9. Cuba Gooding, Jr. – Even more compelling than his “Show me the money!” role in Jerry Maguire was his role as a gay art promoter for his boyfriend, played by Greg Kinnear, in As Good as it Gets. He puts the prissy homosexual stereotypes to bed when he physically confronts the immortal Jack Nicholson and pulls him out of his apartment into the hall for a verbal smack down on the stupefied legend. I don’t know if Jack’s just a great actor or if he actually shit himself (the scene starts at about 1:30).

8. Phillip II of Macedon – A conquering king in his own right, Phillip II may be best remembered as the father of Alexander the Great, but he also took a chance on a young pupil of Plato to educate his son in the ways of the world. Many people attribute Alexander’s greatness to his hand-picked tutor, Aristotle.

7. Robert Downey, Jr. – I still haven’t seen either Iron Man, but I liked him in Tropic Thunder, and I can’t wait to see him as the Wizard in an upcoming Oz prequel produced by Disney.

6. World War II – WWI resulted in 38.8 million dead or missing, but only 19 years later, this mark would be smashed by its predecessor, claiming 49 million civilians alone, not to mention 24 million soldiers.

5. Al Gore, Jr. – Not only an enviro-alarmist, massage enthusiast, and former Vice President, Al Gore, Jr. helped create Current TV, my wife’s favorite channel (for a taste, see link below).

4. Carl’s Jr. – best known for sexist commercials, chili cheese fries, and burgers with way too much stuff on them.

3. Sammy Davis, Jr. – The Candy Man is either best remembered for being a Rat Packer, or for losing his left eye in a car accident and subsequently converting to Judaism.
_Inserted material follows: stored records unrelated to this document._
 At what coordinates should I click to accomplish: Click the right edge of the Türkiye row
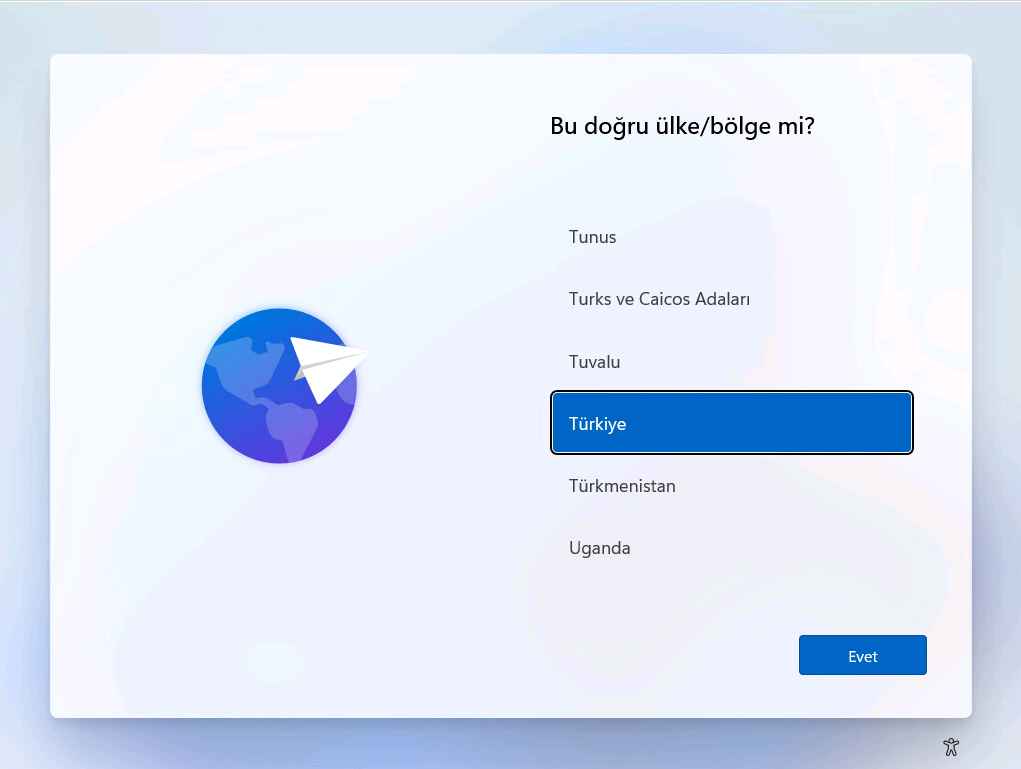tap(895, 423)
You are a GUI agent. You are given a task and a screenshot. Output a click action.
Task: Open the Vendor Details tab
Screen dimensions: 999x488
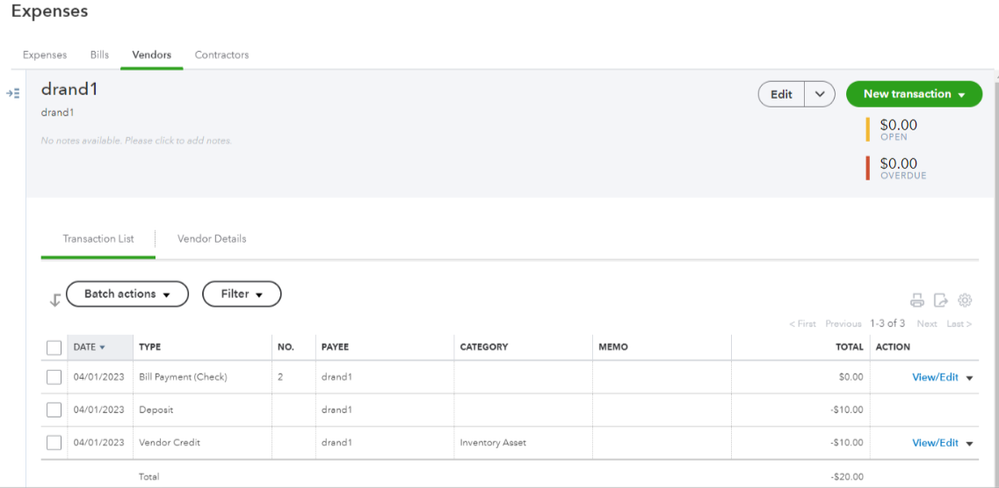pyautogui.click(x=211, y=239)
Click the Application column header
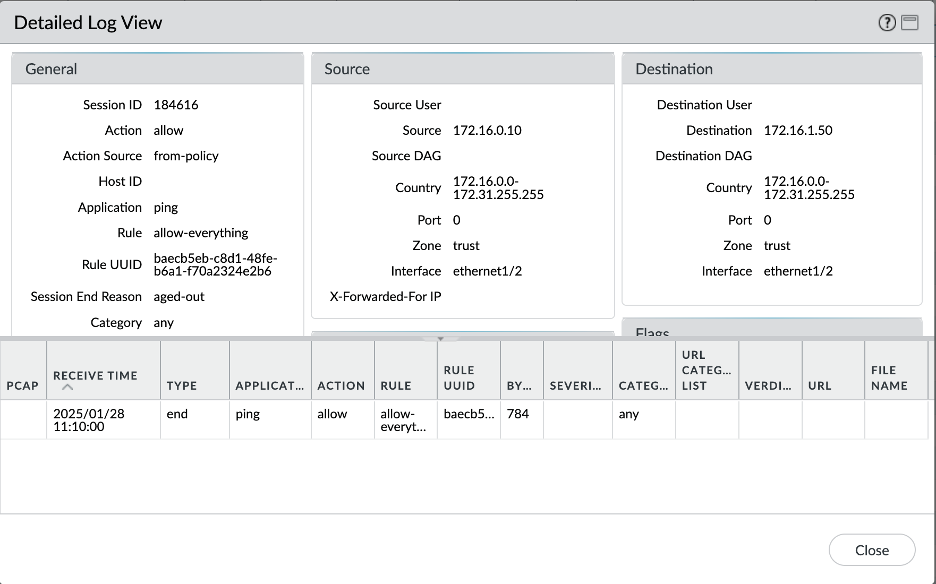This screenshot has height=584, width=936. [269, 385]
Asked if he was handicapped: “Handicap? Talk about handicap — I'm a one-eyed Negro Jew.” With wit like that, I’m sure he fit right in at temple.

2. Kurt Vonnegut, Jr. – Survivor of the fire bombing of Dresden, celebrated novelist, Indiana native, and avowed atheist, Kurt would have made #1 if I thought I could get away with it.

1. Martin Luther King, Jr. – This is what fathers hope for when they name their sons after themselves (my condolences to John Hinckley, Sr.).

Worst Junior award goes to:

Junior, the film – starring Arnold Schwarzegger as a man who gets pregnant, co-starring Danny DeVito and Emma Thompson.


  1. Technically not a junior, but a chip off the ol know who, GWB deserves at least a mention...if not top spot.

  2. Yeah, if it was top ten juniors I'd like to kick in the nuts. You can add Freddie Prinze, Jr. to that list.